:: Records ::

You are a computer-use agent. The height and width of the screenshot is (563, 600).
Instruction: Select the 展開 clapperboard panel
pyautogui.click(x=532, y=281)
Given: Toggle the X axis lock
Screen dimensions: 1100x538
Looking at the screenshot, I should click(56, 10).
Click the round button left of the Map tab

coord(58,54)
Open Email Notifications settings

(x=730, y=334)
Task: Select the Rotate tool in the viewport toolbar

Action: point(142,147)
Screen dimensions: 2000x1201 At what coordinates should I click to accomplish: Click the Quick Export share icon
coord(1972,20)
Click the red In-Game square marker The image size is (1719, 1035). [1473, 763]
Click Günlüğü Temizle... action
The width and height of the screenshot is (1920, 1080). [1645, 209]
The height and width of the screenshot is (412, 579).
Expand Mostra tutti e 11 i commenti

:::

Could you rewrite the data from its first line through the line containing "Action: point(142,147)", swapping "Select" for "Choose" and keeping everything else the same?

You are a computer-use agent. The height and width of the screenshot is (563, 600).
Instruction: Choose the 展開 clapperboard panel
pyautogui.click(x=532, y=281)
Given: Toggle the X axis lock
Screen dimensions: 1100x538
Looking at the screenshot, I should click(56, 10).
Click the round button left of the Map tab

coord(58,54)
Open Email Notifications settings

(x=730, y=334)
Task: Choose the Rotate tool in the viewport toolbar

Action: point(142,147)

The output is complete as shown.